Forerunners of Cancer Hallmarks: Explainable Machine Learning in Early Cancer Diagnosis
Cancer is characterized by a set of well-studied and recognized hallmarks. At the very early stages of cancer, subtle changes occur at the cellular and molecular levels long before tumors become clinically evident. These early indicators, such as epigenetic alterations, biomolecular patterns, and imaging markers, precede the development of hallmark features associated with cancer.
Machine learning (ML) is transforming early cancer diagnosis by leveraging mathematical models to uncover patterns beyond human detection. By analyzing large and complex datasets, these models can predict cancer risk well before traditional methods can detect any signs. This early prediction capability allows ML models to identify specific signatures associated with cancer development. However, translating these predictions into clinical practice requires explainability to ensure that medical professionals can interpret and trust the findings.

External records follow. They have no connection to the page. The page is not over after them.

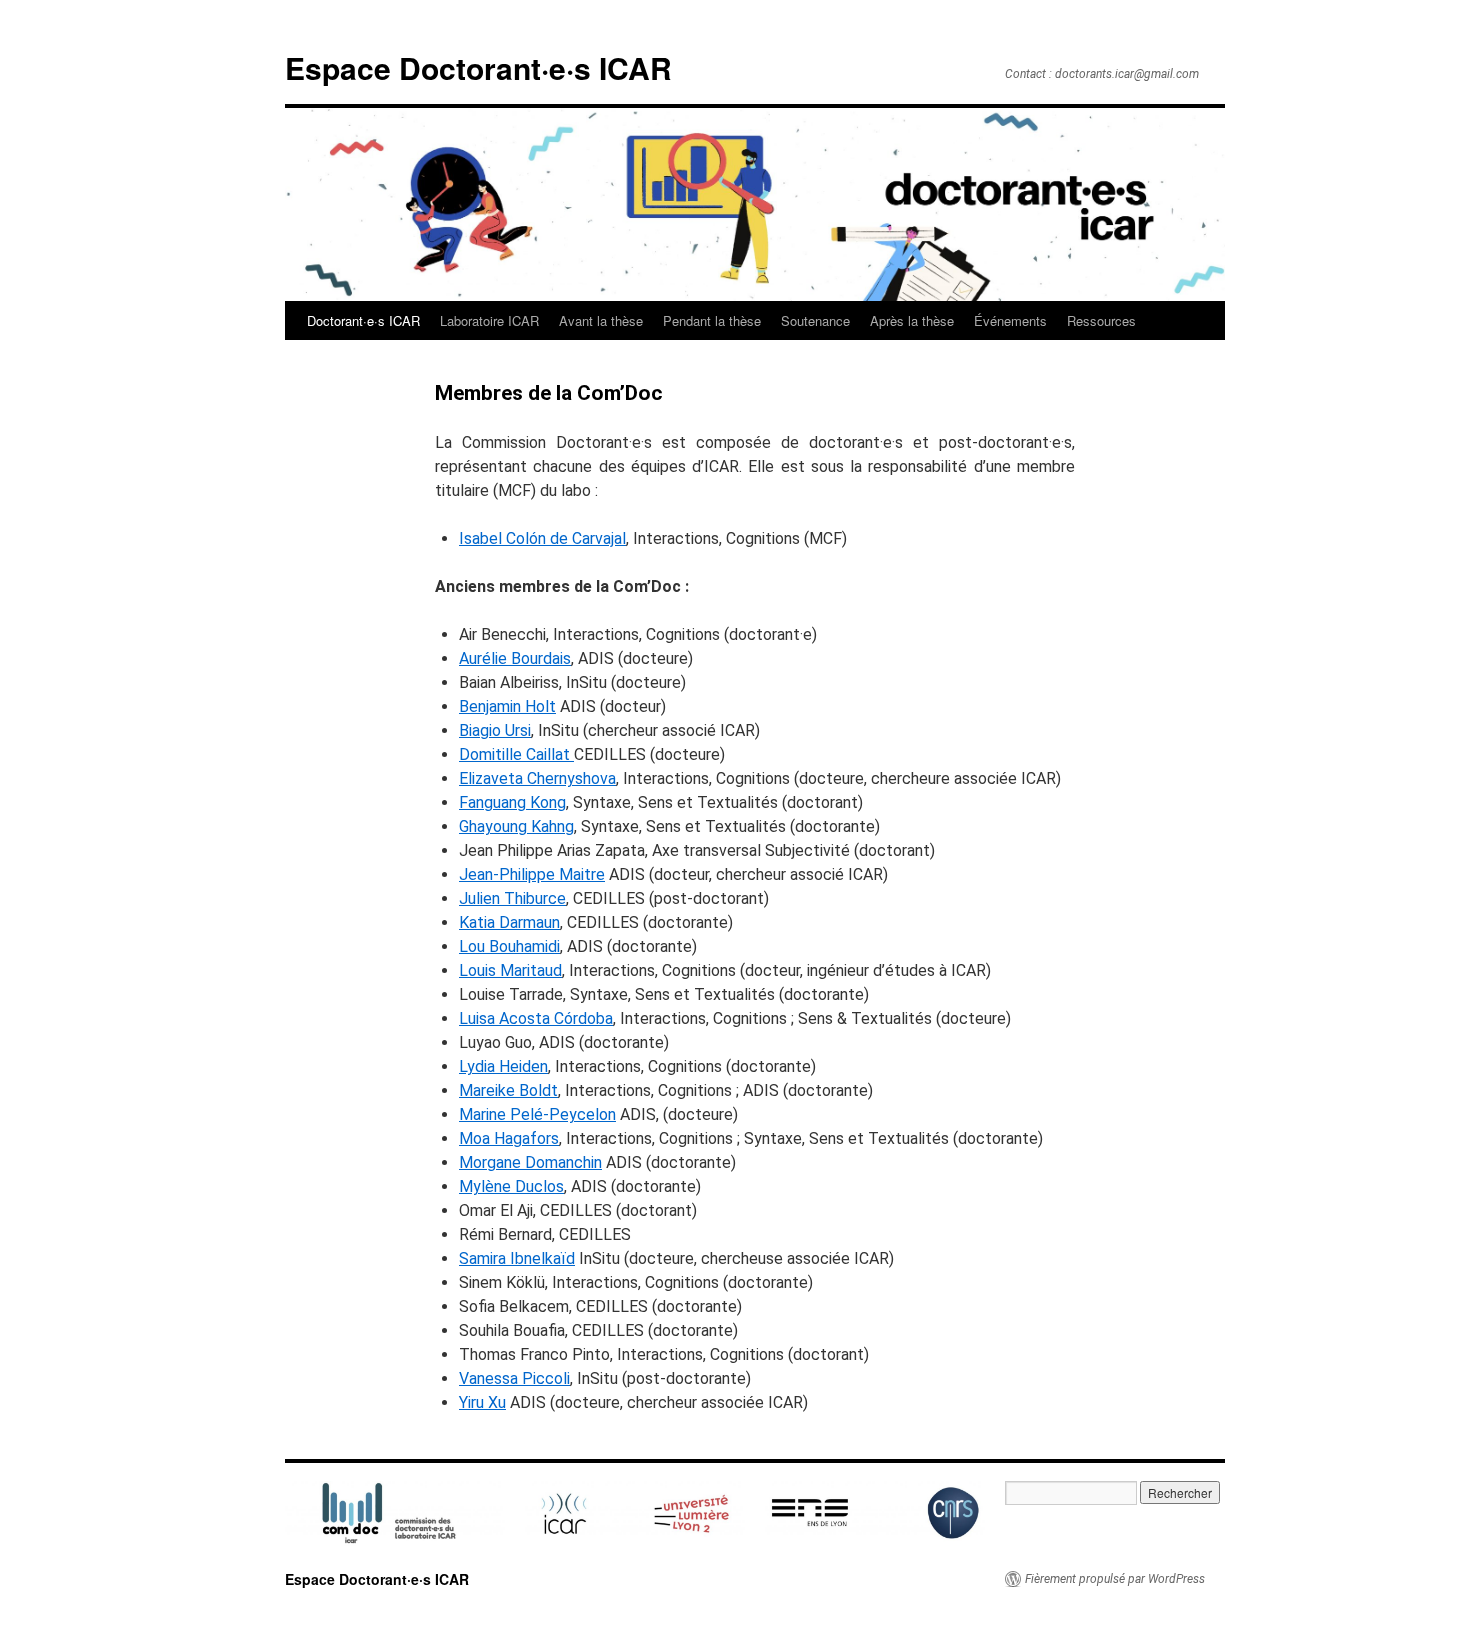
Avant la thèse (601, 320)
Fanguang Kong (512, 802)
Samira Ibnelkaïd (517, 1258)
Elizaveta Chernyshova (537, 778)
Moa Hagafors (509, 1138)
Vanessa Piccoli (514, 1378)
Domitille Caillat (516, 754)
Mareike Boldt (508, 1090)
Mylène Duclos (511, 1186)
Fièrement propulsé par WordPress (1115, 1579)
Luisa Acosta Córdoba (536, 1018)
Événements (1010, 320)
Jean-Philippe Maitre (532, 874)
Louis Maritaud (510, 970)
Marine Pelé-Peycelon (537, 1114)
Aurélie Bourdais (515, 658)
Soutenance (815, 320)
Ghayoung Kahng (516, 826)
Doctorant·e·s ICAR (363, 320)
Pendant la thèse (712, 320)
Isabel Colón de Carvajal (542, 538)
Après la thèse (912, 320)
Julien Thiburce (512, 898)
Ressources (1101, 320)
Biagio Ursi (495, 730)
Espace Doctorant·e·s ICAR (478, 67)
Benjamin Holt (507, 706)
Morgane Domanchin (530, 1162)
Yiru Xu (482, 1402)
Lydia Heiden (503, 1066)
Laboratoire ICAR (489, 320)
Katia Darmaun (509, 922)
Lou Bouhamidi (509, 946)
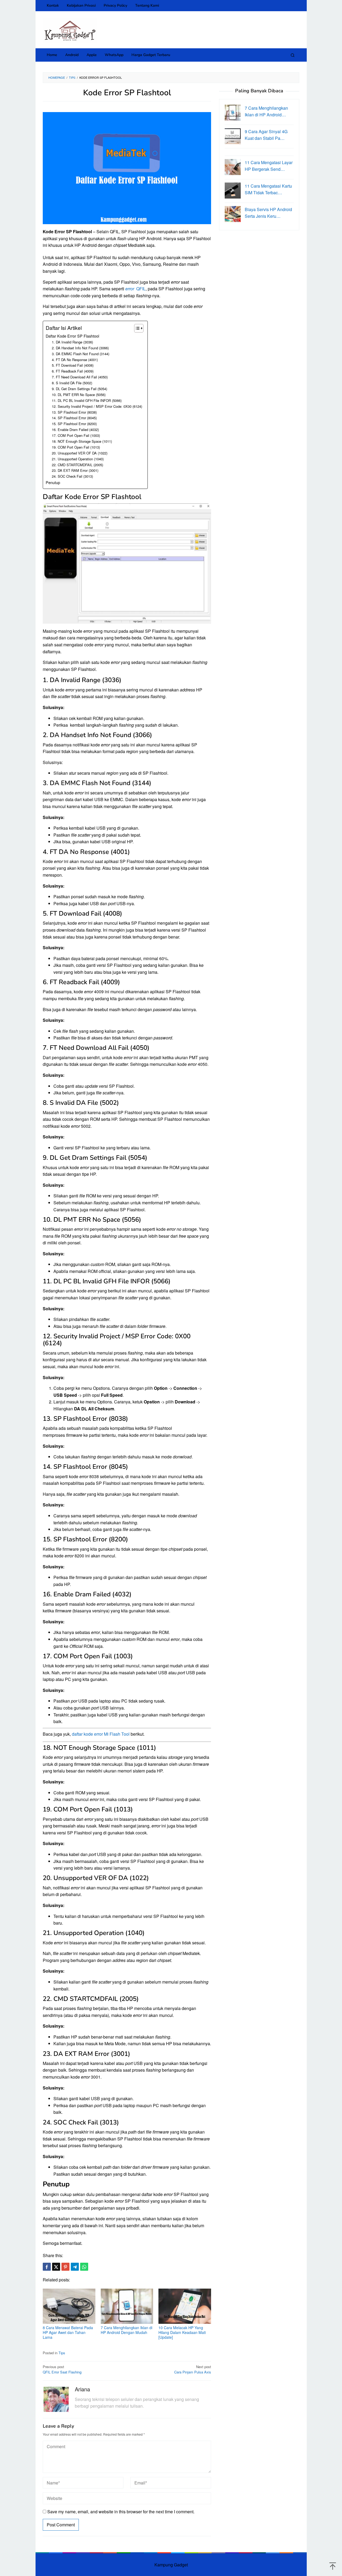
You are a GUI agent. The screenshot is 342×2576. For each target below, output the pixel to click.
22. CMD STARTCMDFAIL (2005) (77, 464)
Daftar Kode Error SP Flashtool (72, 336)
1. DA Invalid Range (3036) (72, 342)
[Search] (292, 55)
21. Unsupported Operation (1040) (78, 458)
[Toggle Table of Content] (136, 328)
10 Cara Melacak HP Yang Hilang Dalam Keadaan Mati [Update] (182, 2332)
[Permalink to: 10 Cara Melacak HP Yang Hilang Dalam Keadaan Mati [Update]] (184, 2306)
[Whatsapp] (84, 2267)
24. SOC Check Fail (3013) (72, 476)
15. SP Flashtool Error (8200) (74, 423)
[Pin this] (65, 2267)
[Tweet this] (56, 2267)
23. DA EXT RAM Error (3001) (75, 470)
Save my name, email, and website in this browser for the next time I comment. (121, 2511)
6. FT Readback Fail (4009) (73, 371)
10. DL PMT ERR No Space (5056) (79, 394)
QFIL (135, 289)
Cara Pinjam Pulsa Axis (192, 2369)
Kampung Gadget (171, 2565)
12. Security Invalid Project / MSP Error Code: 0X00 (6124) (97, 406)
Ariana (82, 2389)
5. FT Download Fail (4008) (73, 365)
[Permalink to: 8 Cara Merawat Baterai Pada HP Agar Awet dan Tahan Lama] (69, 2306)
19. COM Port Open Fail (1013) (76, 447)
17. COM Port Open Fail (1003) (76, 435)
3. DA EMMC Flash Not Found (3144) (80, 353)
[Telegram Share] (75, 2267)
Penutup (53, 482)
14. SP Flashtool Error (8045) (74, 417)
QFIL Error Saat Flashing (62, 2369)
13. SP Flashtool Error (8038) (74, 412)
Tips (62, 2352)
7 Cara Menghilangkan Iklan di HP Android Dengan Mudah (126, 2330)
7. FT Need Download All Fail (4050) (80, 376)
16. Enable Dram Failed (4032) (75, 429)
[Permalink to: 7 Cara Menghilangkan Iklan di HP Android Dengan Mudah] (127, 2306)
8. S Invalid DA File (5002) (72, 382)
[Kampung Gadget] (70, 30)
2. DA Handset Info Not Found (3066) (80, 347)
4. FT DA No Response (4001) (75, 359)
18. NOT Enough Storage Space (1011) (82, 441)
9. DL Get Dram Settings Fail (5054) (79, 388)
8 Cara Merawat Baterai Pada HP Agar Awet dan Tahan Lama (68, 2332)
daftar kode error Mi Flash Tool (101, 1734)
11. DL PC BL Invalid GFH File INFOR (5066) (87, 400)
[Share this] (47, 2267)
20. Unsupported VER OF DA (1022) (79, 453)
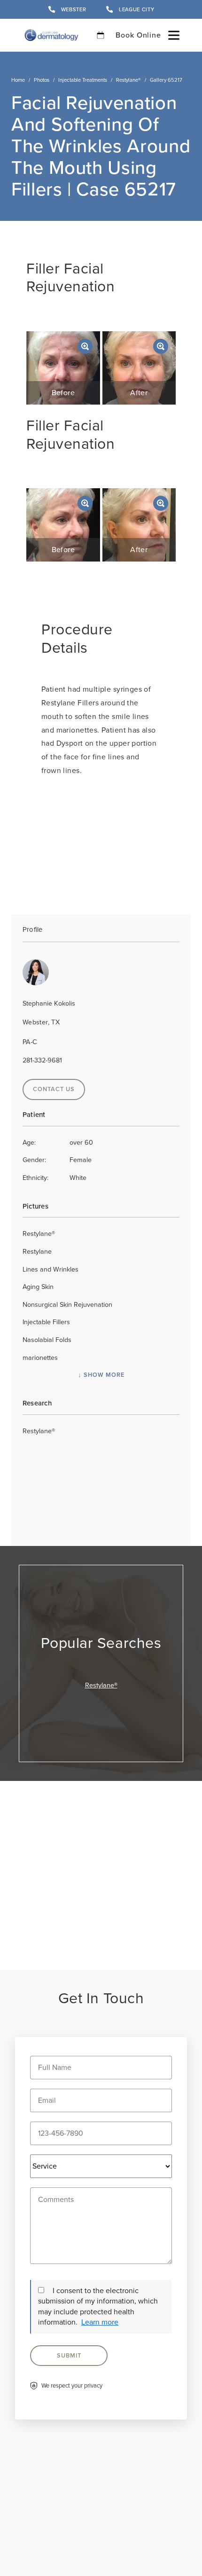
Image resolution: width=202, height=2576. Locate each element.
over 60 (58, 1142)
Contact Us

This presentation will explore some of the mathematical methods used in explainable ML, such as feature selection and gradient boosting algorithms. Gradient boosting is an ensemble learning technique that combines multiple weak learners (usually decision trees) to create a stronger predictive model. The final prediction is a weighted combination of all models, resulting in high accuracy, robustness, and insights into feature importance.
This talk aims to provide mathematical modelers with an understanding of explainable ML in early cancer diagnosis. Our journey bridges the gap between the established hallmarks of cancer and the nascent, yet critical, early signatures. By understanding these precursors, we empower clinicians, researchers, and patients to intervene earlier, potentially altering the course of the disease.